§ TEXT UNDER STUDY
AWS App Mesh introduces enhanced ingress traffic management capabilities
The AWS App Mesh introduces enhanced ingress traffic management capabilities. Now you can control how App Mesh rewrites external requests, so that they reach the correct destination within your mesh. You also have greater flexibility controlling how the requests are matched to the destinations in the Gateway and Virtual Router Routes. AWS App Mesh is a service mesh that provides application-level networking to standardize how your services communicate, giving you end-to-end visibility and options to tune for high-availability of your applications.
Now Gateway Routes provide flexible controls that allow you to enable or disable rewrites, add or remove prefix, edit path, and match the requests to destinations based on the hostname and header. This enables you adjust the behaviour of traffic that enters your mesh and simplifies building applications with sophisticated structure of microservices.
Why It Matters
We all know that the digital engineering world is constantly changing. As a result, new trending technologies should be integrated into applications wherever possible. One such change, for example, is moving from monolithic to a microservices architecture. This is where AWS App Mesh plays an important role.
App Mesh standardizes the way services communicate, giving consistent visibility and network traffic controls for all the containerized microservices. This standardization is very important for developing a successful enterprise application.
We at Apexon would like to emphasize the importance of choosing microservices architecture and implementing AWS App Mesh. When this is done right, customers will obtain service discovery, observability, network encryption, automatic retries, and traffic shaping.
You can discover more about AWS App Mesh by visiting the product page or associated documentation.
AWS WAF adds 15 new text transformations
AWS WAF now supports 15 additional text transformations, allowing you to reformat web requests to remove any unusual formatting, or sanitize input before rule evaluation. It can be used to identify threats that may be obscured by attackers in an effort to bypass detection. You can use these new text transformations with WAF rule statements, such as SQLi detection, string match, and regex pattern set. You can chain up to 10 text transformations together in a single rule statement. Once configured, AWS WAF will apply the transformations first before evaluating the rule statement.
For example, UTF8_TO_UNICODE text transformation converts all UTF-8 character sequences into Unicode and this can be used to help minimize both false-positives and false-negatives for payload that are not in English language. MD5 text transformation calculates an MD5 hash value and this can be used to check if input parameters are within expected value and have not been tampered using text obfuscation techniques.
Why It Matters
In the digital world and connected society, we have seen a wide variety of attacks on web applications, including but not limited to bot attacks, DDoS, etc. AWS has (unsurprisingly) come up with solutions for all these malicious actions.
However, when it comes to web applications and APIs, it becomes imperative to protect them from exploits and bots that may affect availability, compromise security or consume excessive resources. With the help of AWS WAF, customers can gain complete control over how traffic reaches their applications by configuring security rules that control bot traffic and block common attack patterns, such as SQL injection or cross-site scripting.
Recent events have shown that hackers are always looking to exploit vulnerabilities in new and innovative ways. Despite this continued evolution of threat mechanisms, AWS has added 15 new text transformations that will help customers from falling victim to such actions. And Apexon is here to ensure that our customers’ applications are not only being affected in any manner but also continuing to implement the latest security measures in deliverable projects.
For the full list of text transformations that are supported, see the AWS WAF developer guide.

§ WORK REQUEST
Answer these questions from the AWS service updates above:
1. By what two things can Gateway Routes now match requests to destinations?
2. What is the maximum number of text transformations that can be chained in a single AWS WAF rule statement?
3. What does the MD5 text transformation calculate?

§ SUPPLIED RECORDS

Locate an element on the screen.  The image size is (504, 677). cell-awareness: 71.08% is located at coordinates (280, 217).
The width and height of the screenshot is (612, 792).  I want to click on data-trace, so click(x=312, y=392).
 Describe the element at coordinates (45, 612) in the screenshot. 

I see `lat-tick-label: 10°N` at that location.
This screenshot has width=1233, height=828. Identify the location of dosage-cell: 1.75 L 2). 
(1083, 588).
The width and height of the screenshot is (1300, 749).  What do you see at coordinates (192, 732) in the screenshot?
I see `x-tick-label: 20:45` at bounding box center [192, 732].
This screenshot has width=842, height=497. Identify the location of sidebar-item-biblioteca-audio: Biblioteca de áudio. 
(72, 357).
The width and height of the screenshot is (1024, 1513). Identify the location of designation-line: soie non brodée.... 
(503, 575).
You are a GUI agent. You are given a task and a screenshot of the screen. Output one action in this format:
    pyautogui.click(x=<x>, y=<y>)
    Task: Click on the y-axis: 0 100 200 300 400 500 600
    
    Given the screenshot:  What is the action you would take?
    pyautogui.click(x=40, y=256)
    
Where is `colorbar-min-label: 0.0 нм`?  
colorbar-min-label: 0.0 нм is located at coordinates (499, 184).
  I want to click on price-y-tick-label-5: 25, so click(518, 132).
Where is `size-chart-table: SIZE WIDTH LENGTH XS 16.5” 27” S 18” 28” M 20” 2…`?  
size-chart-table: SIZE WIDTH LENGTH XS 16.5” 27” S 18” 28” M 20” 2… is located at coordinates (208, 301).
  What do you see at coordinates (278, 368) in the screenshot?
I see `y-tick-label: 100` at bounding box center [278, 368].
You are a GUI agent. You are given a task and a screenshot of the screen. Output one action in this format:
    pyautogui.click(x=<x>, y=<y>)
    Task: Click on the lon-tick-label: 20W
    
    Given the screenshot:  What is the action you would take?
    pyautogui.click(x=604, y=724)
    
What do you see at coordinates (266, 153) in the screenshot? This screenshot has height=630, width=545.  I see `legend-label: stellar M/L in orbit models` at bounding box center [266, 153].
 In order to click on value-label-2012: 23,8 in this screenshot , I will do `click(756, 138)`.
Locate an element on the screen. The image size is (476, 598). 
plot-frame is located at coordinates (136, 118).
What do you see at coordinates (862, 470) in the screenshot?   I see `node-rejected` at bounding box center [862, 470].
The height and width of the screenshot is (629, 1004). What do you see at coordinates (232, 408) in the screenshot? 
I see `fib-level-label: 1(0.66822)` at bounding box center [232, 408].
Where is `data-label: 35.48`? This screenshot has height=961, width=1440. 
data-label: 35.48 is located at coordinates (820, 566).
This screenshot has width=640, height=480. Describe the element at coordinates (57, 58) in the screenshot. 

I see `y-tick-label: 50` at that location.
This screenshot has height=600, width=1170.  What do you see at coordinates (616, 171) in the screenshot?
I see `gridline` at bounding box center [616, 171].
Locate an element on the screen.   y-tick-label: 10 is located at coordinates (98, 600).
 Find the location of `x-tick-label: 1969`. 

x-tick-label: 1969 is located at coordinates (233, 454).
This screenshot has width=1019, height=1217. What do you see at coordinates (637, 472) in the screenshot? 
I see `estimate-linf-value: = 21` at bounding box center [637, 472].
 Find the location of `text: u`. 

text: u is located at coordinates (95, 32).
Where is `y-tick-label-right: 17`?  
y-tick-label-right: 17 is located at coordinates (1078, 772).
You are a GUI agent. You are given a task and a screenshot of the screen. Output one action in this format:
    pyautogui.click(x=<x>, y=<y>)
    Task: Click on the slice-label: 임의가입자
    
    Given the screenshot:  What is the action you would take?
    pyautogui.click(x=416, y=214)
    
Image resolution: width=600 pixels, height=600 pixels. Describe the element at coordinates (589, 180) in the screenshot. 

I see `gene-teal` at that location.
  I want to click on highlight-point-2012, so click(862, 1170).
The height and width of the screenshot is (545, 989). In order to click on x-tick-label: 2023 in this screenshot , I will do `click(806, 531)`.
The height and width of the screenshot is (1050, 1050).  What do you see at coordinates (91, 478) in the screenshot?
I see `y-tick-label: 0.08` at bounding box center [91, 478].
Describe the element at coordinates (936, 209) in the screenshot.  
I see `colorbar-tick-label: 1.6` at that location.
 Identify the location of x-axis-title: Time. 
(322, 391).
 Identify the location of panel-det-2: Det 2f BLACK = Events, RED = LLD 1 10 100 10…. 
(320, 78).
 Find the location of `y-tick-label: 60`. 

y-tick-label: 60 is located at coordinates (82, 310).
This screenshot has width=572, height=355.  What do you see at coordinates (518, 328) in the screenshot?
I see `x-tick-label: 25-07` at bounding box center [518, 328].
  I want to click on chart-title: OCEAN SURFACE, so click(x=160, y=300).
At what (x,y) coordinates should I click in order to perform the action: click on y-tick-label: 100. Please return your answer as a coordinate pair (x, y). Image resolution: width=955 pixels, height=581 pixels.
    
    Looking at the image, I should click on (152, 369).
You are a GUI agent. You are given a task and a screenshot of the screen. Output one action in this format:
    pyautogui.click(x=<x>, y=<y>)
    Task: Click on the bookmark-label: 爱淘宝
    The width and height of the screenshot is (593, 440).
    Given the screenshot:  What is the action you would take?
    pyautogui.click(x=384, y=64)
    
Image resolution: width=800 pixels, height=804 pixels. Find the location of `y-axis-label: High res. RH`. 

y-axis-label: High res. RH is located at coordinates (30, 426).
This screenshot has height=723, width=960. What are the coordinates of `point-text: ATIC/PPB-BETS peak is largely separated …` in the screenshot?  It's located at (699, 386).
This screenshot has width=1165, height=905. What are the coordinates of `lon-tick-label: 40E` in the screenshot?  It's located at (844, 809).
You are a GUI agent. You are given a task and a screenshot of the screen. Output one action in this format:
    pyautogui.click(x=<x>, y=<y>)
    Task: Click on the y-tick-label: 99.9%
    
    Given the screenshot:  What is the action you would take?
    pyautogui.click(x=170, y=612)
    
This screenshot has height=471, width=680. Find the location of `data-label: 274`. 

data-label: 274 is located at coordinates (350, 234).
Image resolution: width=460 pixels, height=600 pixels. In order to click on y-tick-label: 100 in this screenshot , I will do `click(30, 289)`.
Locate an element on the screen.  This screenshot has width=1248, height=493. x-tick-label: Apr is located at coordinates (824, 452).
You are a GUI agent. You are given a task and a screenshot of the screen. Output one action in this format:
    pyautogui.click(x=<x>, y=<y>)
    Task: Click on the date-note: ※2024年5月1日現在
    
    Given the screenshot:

§ ANSWER SPACE
1. The hostname and the header.
2. Up to 10.
3. An MD5 hash value.